Typing an "l" got me results concerning a local radio station...
Typing "t" revealed "wilt chamberlain" in the list of suggestions, but not in the results...
Only when I typed a space did Chamberlain-related results show up.
Now, typing five characters to get results about Wilt Chamberlain isn't too shabby. It's certainly more efficient than typing his entire name and hitting Enter. Except for one thing: If I did the search the old-fashioned way, Google would only return Wilt-related links. With Google Instant, it showed me links about the weather in San Francisco, Wikipedia, a radio station, cake, air conditioning, and a town in Connecticut first.
Because Instant is so instant, all these extraneous results fly by in a jiffy-they're not costing you any meaningful time. (At today's event, Google made much of the notion that Instant is going to save the world millions of hours each year, in a way that reminded me of the famous story about Steve Jobs arguing that faster Mac bootups save lives.) But for me, at least, Instant involves some minor cognitive payback. It's not magical: I'm doing some of the heavy mental lifting myself, by glancing at the search suggestions and results and continuing to type until I know that Google understands me. Old-fashioned Google search, by contrast, involves one mental task-type a query and press Enter-rather than several small ones.

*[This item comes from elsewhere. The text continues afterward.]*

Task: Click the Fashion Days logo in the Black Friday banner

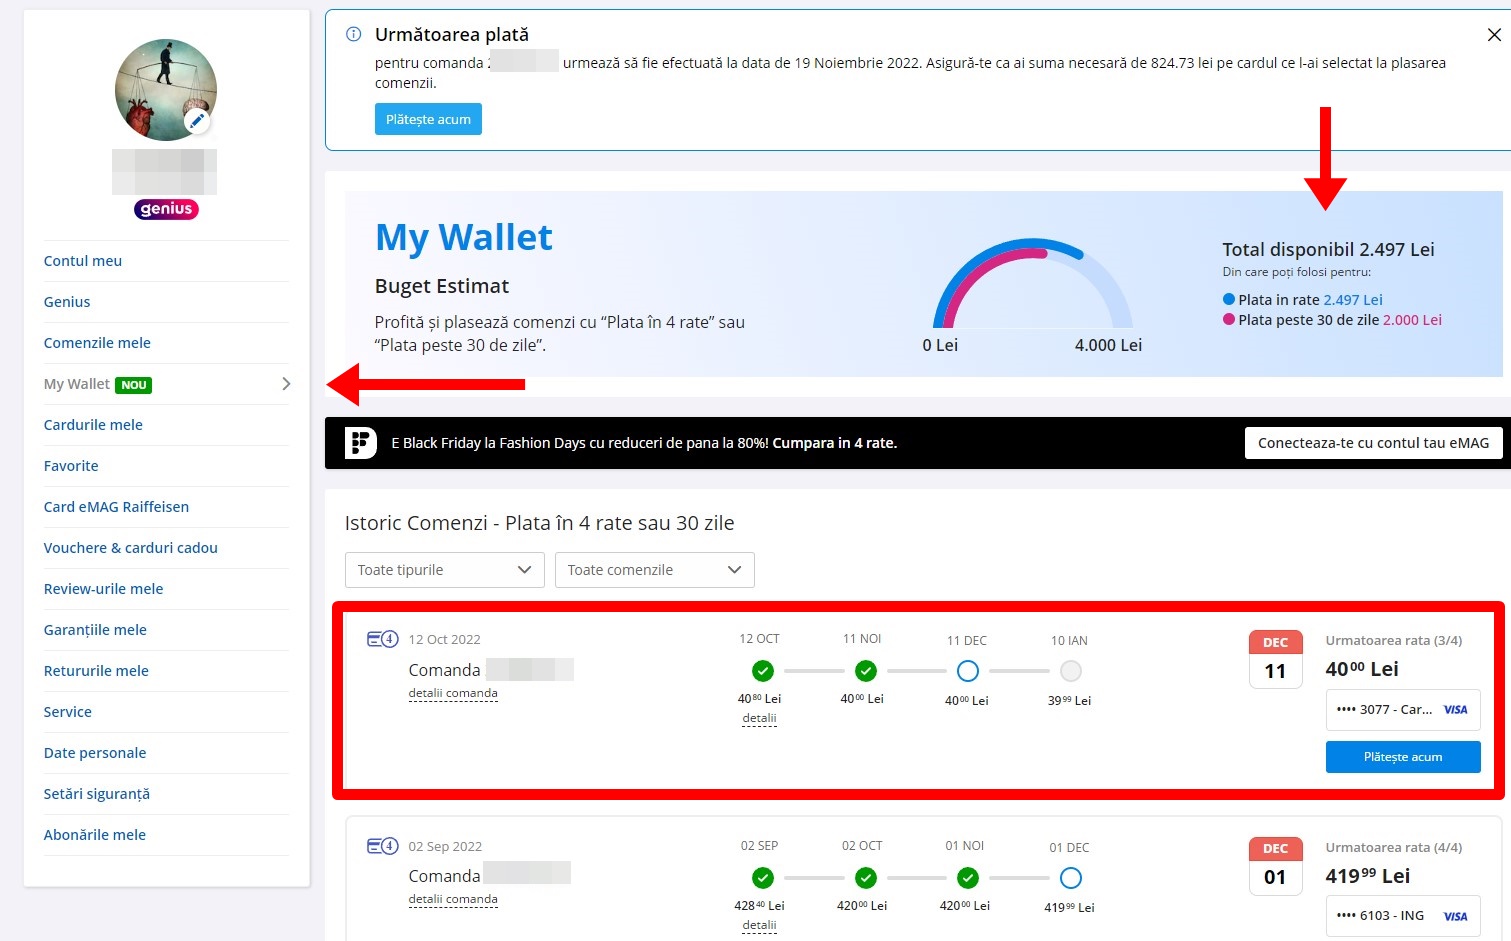Action: click(x=359, y=442)
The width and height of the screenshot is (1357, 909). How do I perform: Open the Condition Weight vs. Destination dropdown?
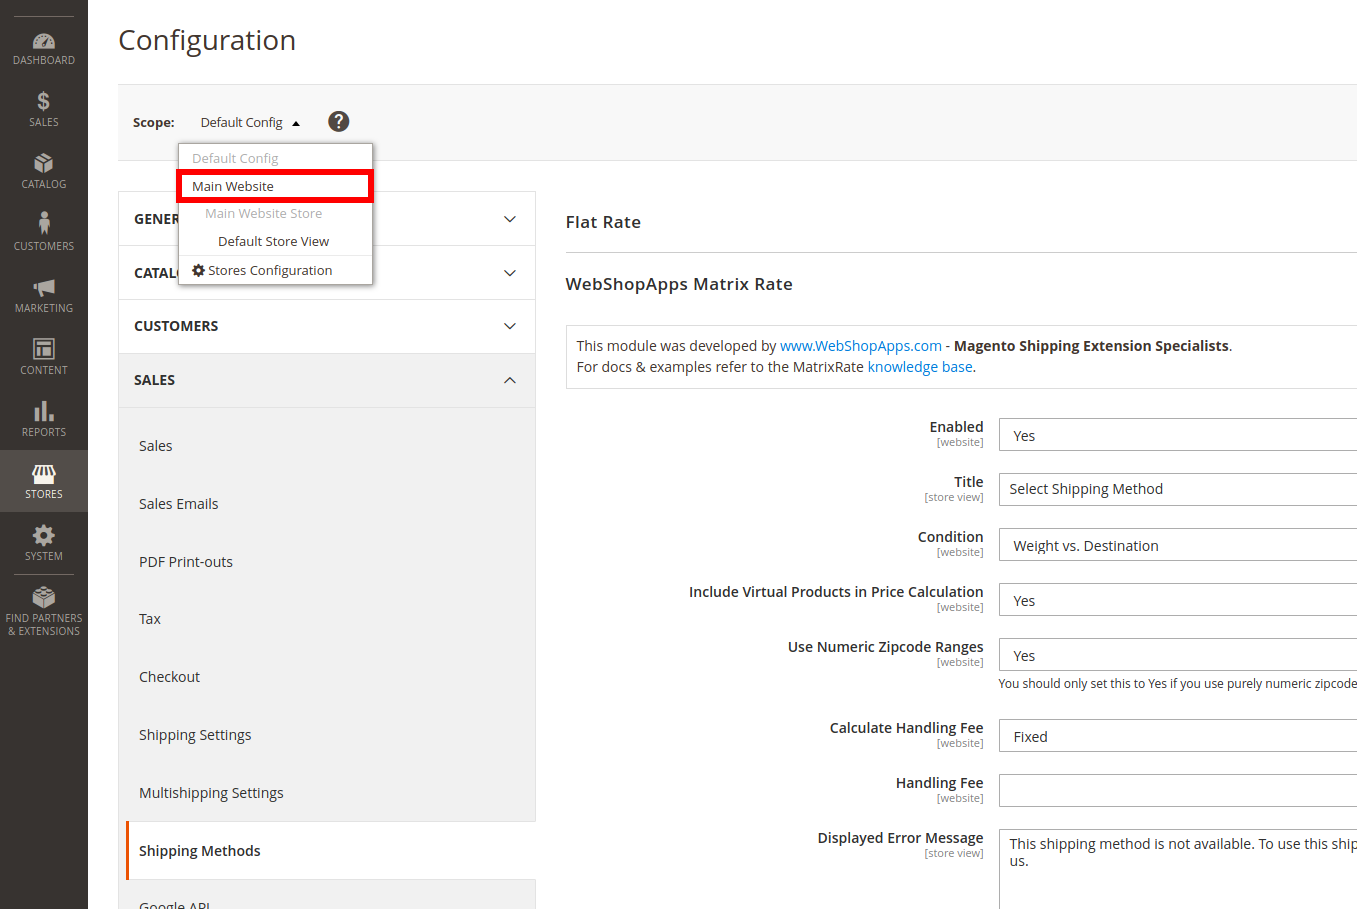[1177, 545]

Oh, and I rarely go to Google.com anyhow-I do almost all my searching in browser address bars or search fields. I doubt that whatever time Instant saves could be worth the effort of retraining my fingertips to go to Google.com until the new interface works everywhere that Google does.
So far, I haven't found Instant to be the great leap forward that Google seems to think it is. But neither does it feel like a New Coke-syle fiasco. For one thing, the change isn't being forced down anyone's throat: It's easy to turn it off and go back to classic Google search. There's also an easy way to split the difference between Google Instant and old Google: Rather than paying attention to search suggestions and results, you can just type your entire search query. And then stop. You'll get the results you would have seen in the old days, without having to press Enter and wait for them to show up.
It's also important to remember that Instant is also a starting point rather than a conclusion-the Google honchos at the event repeatedly said that the search engine gets hundreds of tweaks a year to improve its quality. That means that the Google Instant of September 2011 could be an improvement on the current one in both obvious and subtle ways.
I'm going to leave Instant on and live with it-and I'm curious what you think.